Corriere dell'Irpinia

Ancelotti abbraccia i giovani di Giffoni: trasformate le sconfitte in trampolino di lancio

“La sconfitta è una parte del lavoro, la più complicata e triste. Però dalle sconfitte si impara tanto e devono essere considerate un punto di partenza. Ai ragazzi dico di fare come il mio Real Madrid: la scorsa stagione, abbiamo perso una sola partita. È stata l’unica macchiolina di una cavalcata straordinaria, ma se non avessimo perso quella gara a settembre, non avremmo imparato dai nostri errori e non ci saremmo ulteriormente rafforzati”. È un Carlo Ancelotti in veste inedita – viaggiatore, appassionato di cinema e innamorato dei giovani – quello che incontra i ragazzi delle sezioni Sport e Impact, nella sala blu Impatto Giovani della Multimedia Valley. La platea lo accoglie con un applauso fragoroso: 200 ragazze e ragazzi provenienti da ogni parte d’Italia e con background diversi vanno… in pressing sull’allenatore dei galacticos, a poche ore dall’allenamento del Real Madrid. Ancelotti ha vinto tanto in carriera, quasi tutto, ma non è sazio: “Incomincia la mia 29esima stagione e ho vinto solo cinque volte il campionato. Faccio un rapido calcolo: se ho vinto appena cinque volte, significa che in altre 24 circostanze ho perso”.

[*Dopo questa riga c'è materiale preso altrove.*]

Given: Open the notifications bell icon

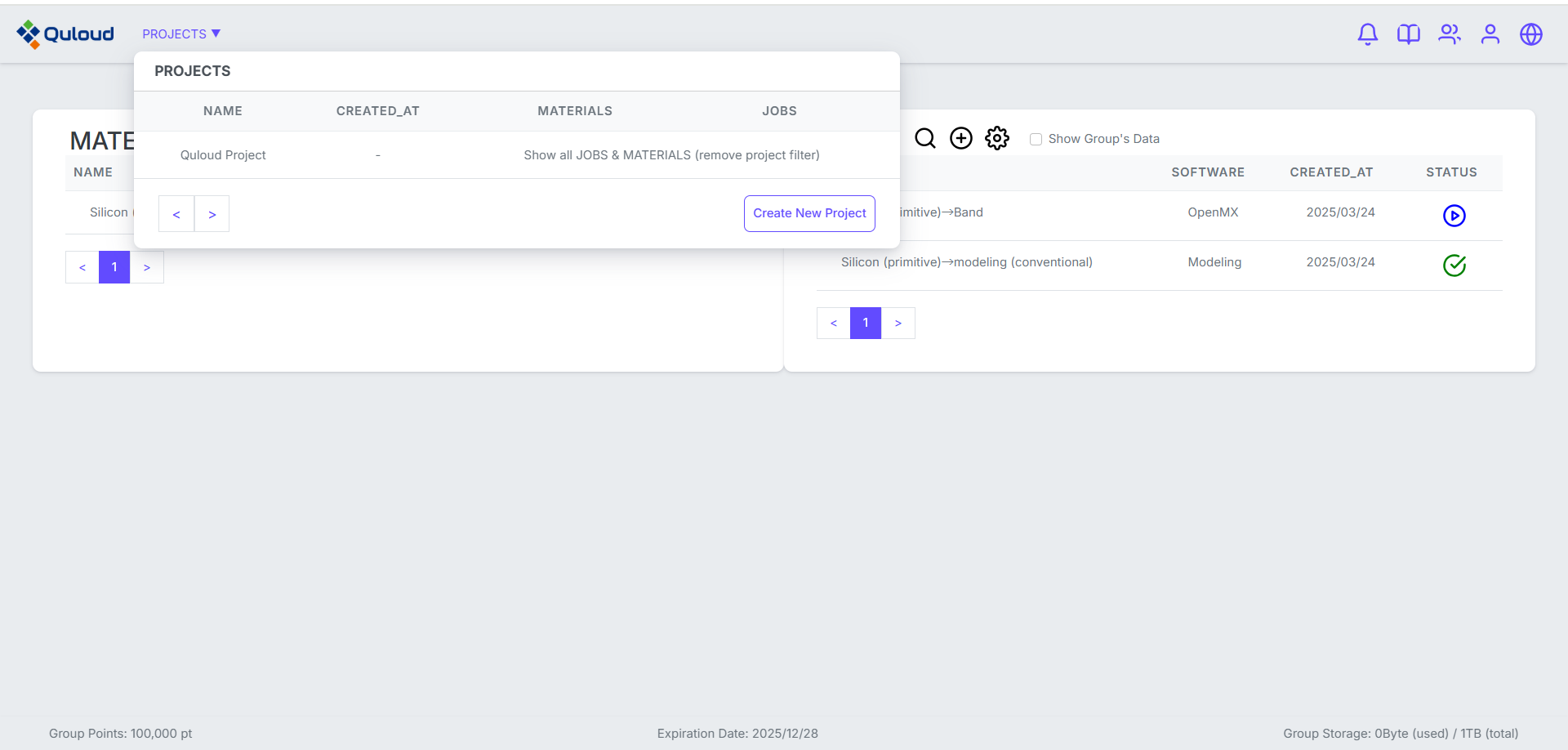Looking at the screenshot, I should 1367,33.
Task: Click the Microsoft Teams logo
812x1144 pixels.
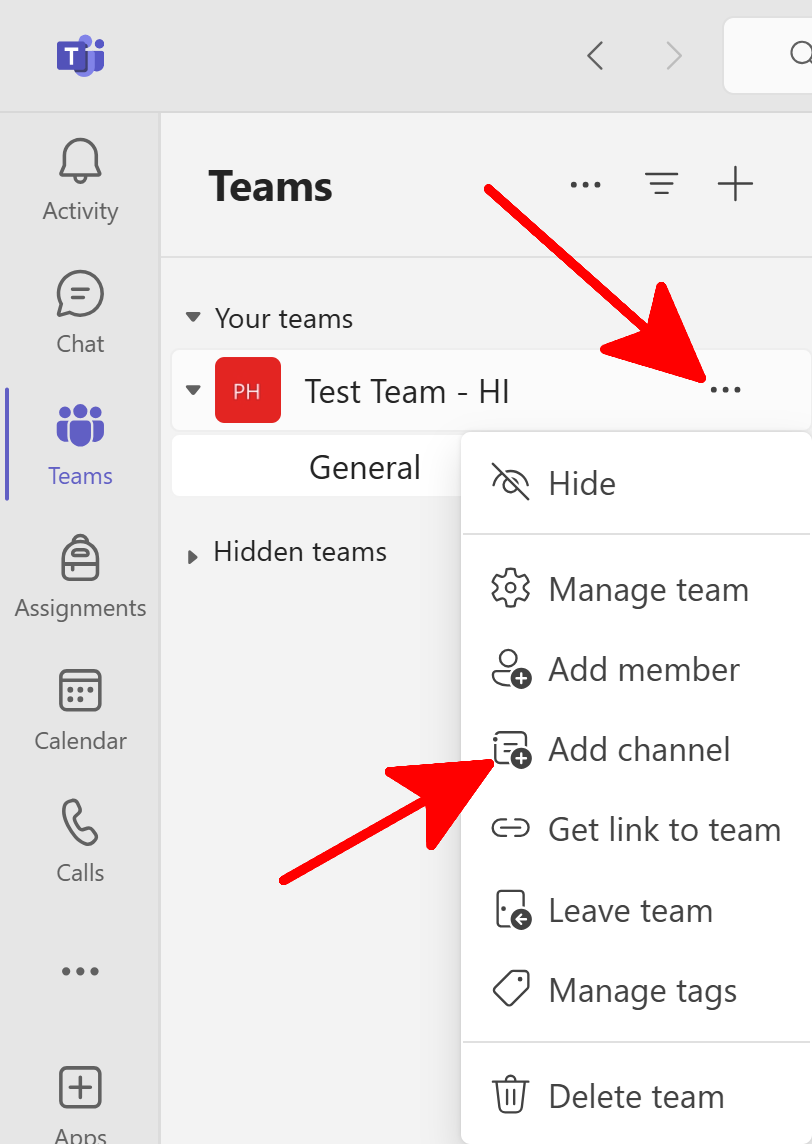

Che cosa farà da grande? Riflette, ride, scherza davanti alla domanda, che poi scivola sul tema della Nazionale come futuro impiego, Ancelotti non dribbla, insomma non si sottrae. “Quando il Real mi dirà che si è stancato di me, potrei fare il pensionato oppure continuare ad allenare, se avrò le motivazioni. Riguardo il mio eventuale futuro a capo di una Nazionale di calcio, sarei un po’ dubbioso, perché mi piacciono molto il lavoro di campo e la quotidianità che perderai da Ct”. Allenerà Mbappé, elogia i fuoriclasse della nazionale spagnola – da Yamal a Nico Williams – che hanno stravinto il campionato europeo con la “furia roja”. Ma soprattutto Carlo Ancelotti parla ai giovani di Giffoni.

 

“Non smettete mai di studiare, di sforzarvi di crescere e di guardare il mondo con gli occhi della curiosità. Non ponete limiti a nulla. Sono stato in vacanza in un posto bellissimo: la regione del Montana ha natura incontaminata. Vi consiglio anche Vancouver che è un altro posto meraviglioso, dove si studia e si sta bene”. Poi il ricordo del collegio dei Salesiani e di una domenica mattina, quando gli chiesero di scendere in campo per partecipare ad una partita insolita. Ancelotti ha raccontato del giorno nel quale, a sedici anni, prese parte ad una partita che non scorderà mai .Il 16 marzo del 1975, una domenica mattina, sul campo del parco della Cittadella di Parma, si affrontarono due curiose squadre di calcio: la rappresentativa della troupe di Salò o le centoventi giornate di Sodoma di Pier Paolo Pasolini sfidava quella di Novecento di Bernardo Bertolucci. Il grande schermo li ha poi consacrati come due film che segneranno la storia del cinema italiano, girati negli stessi giorni, a pochi chilometri di distanza. Carlo Ancelotti ha confermato di essere stato ingaggiato da Bertolucci per giocare quella partita, insieme a un suo compagno delle giovanili del Parma. Grazie al loro fondamentale contributo la troupe di Novecento vinse, lasciando a Pasolini la delusione per la sconfitta. “Novecento è poi diventato uno dei miei film preferiti e lo guardo sempre con molto piacere”, ha concluso Ancelotti.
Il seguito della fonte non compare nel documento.